§ **TEXTE**
__________
Tourisme : vers une intelligence territoriale ?
Depuis les années 1990, la France reste la première destination touristique mondiale. S’il est certain que notre diversité régionale, notre gastronomie et notre patrimoine légendaires sont autant d’atouts qui participent à notre attractivité et notre renommée, nous devons prendre en compte la concurrence mondiale de plus en plus vive. Afin de garder cette longueur d’avance, de nouvelles réflexions territoriales voient le jour. Aujourd’hui l’objectif de nombreuses destinations touristiques consiste à adopter un projet global de destination qui transformerait un territoire en une « marque ». Ces modèles en question ont l’avantage d’être sur-mesure et de hisser la coopération au rang de valeur primordiale. Quels sont les enjeux ? Quels sont les pièges à éviter et les exemples à suivre ?
Une stratégie nationale
Alors que l’article 111-1 du code du tourisme prônait déjà la coopération dans le secteur touristique, la dernière réforme des collectivités territoriales de 2010 va plus loin. L’objectif est d’inciter ces projets de synergie entre organismes territoriaux et collectivités locales en partageant les domaines de compétences. Le législateur incite ainsi les destinations touristiques à s’adapter aux nouvelles donnes internationales. Si l’innovation est le maitre mot de ces projets, il n’en reste pas moins que chaque entité conserve sa liberté et ses spécificités territoriales.
Au niveau national, la création du Conseil Supérieur des Territoires parachève cette volonté de mutualisation des moyens. Outre l’objectif de réaliser des économies d’échelle, les destinations doivent rester flexibles pour séduire différentes cibles de marché. Dans cette logique de travail en réseau, les possibilités sont infinies. Toutefois, certaines conditions préalables sont à respecter afin d’assurer l’efficacité d’un projet. L’état d’esprit et la confiance sont nécessaires, tout comme la capacité à donner du sens au projet ainsi que la définition des règles.
__________
§ **EXTRAIT DE DONNÉES**
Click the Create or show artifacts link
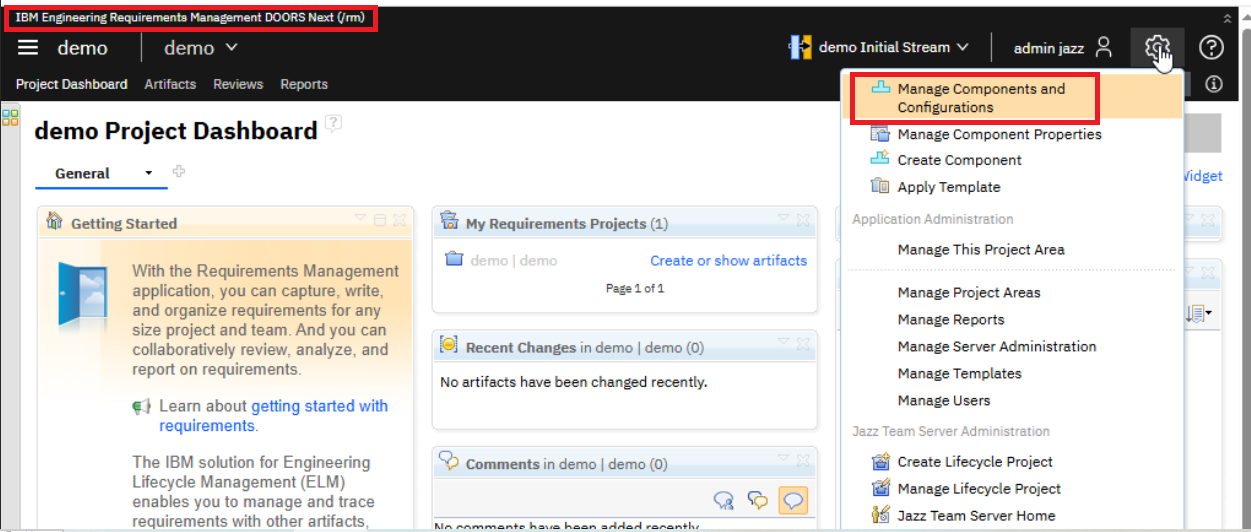Screen dimensions: 1251x532 [728, 260]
__________
§ **TRAVAIL À FAIRE**
(1) Recopiez fidèlement le passage du texte sur le tourisme qui commence aux mots « Depuis les années » et qui s'arrête après les mots « exemples à suivre ? ».
(2) Dans le texte sur le tourisme, reformulez sous forme de liste concise le paragraphe qui débute par « Au niveau national, la création du Conseil Supérieur des Territoires », en conservant ses faits principaux.
(3) Poursuivez le texte sur le tourisme au-delà de sa dernière phrase.
Les lignes n'ont aucun rôle à jouer ici.

§ **RÉPONSES ATTENDUES**
(1)
Depuis les années 1990, la France reste la première destination touristique mondiale. S’il est certain que notre diversité régionale, notre gastronomie et notre patrimoine légendaires sont autant d’atouts qui participent à notre attractivité et notre renommée, nous devons prendre en compte la concurrence mondiale de plus en plus vive. Afin de garder cette longueur d’avance, de nouvelles réflexions territoriales voient le jour. Aujourd’hui l’objectif de nombreuses destinations touristiques consiste à adopter un projet global de destination qui transformerait un territoire en une « marque ». Ces modèles en question ont l’avantage d’être sur-mesure et de hisser la coopération au rang de valeur primordiale. Quels sont les enjeux ? Quels sont les pièges à éviter et les exemples à suivre ?

(2)
- Au niveau national, la création du Conseil Supérieur des Territoires parachève la volonté de mutualiser les moyens.
- Les destinations cherchent à réaliser des économies d'échelle. Elles doivent aussi rester flexibles pour séduire différentes cibles de marché.
- Le travail en réseau ouvre des possibilités infinies, à condition de respecter certaines conditions préalables :
  - un état d'esprit favorable et la confiance ;
  - la capacité à donner du sens au projet ;
  - la définition des règles.

(3)
Destination et Territoire, une distinction nécessaire
Si l’enjeu de compétitivité internationale reste prégnant, la précipitation peut rapidement desservir une cause. Ainsi en amont, il est nécessaire de différencier le territoire (qui va nourrir la marque par ses valeurs intrinsèques) et la destination (vitrine virtuelle qui sert à promouvoir le territoire). Cette dernière ne peut en aucun cas supplanter le territoire. Par ailleurs, la vision uniquement mercantile d’un territoire représente une instrumentalisation dangereuse de son identité. Une stratégie de marque pérenne et efficace suggère une fédération et une formation de tous les acteurs locaux. Sans ce respect et cette volonté collective, aucun projet ne peut éclore et se construire.
Comme l’a engagé le Limousin, le travail de fond qui va nourrir l’identité territoriale et in fine le positionnement marketing reste un préalable essentiel.
Deux exemples probants : Savoie Mont-Blanc & Montagnes du Jura
En 2006, les départements de Savoie et de Haute Savoie ont adopté une marque de destination unique : Savoie Mont-Blanc. Les enjeux étaient clairs : « faire ensemble » pour assurer une meilleure visibilité de la région au niveau national et international et permettre aux habitants de s’approprier ce nouveau territoire. Aujourd’hui le nouvel axe de travail est de construire un système d’actions cohérent qui doit créer de la valeur pour la marque.
A moindre échelle, le Jura a également créé une marque de destination : Montagnes du Jura. Souffrant d’un manque de notoriété, le Conseil Général du Jura a souhaité se lancer dans une aventure similaire. Les objectifs principaux sont de développer une renommée européenne, d’attirer une nouvelle clientèle afin de désaisonnaliser la destination et de structurer l’offre touristique.
Même si l’organisation autour de ces projets collaboratifs reste difficile à engager, ces tentatives tendent à se multiplier et permettront sans soute à la France d’affirmer sa compétitivité sur la scène internationale.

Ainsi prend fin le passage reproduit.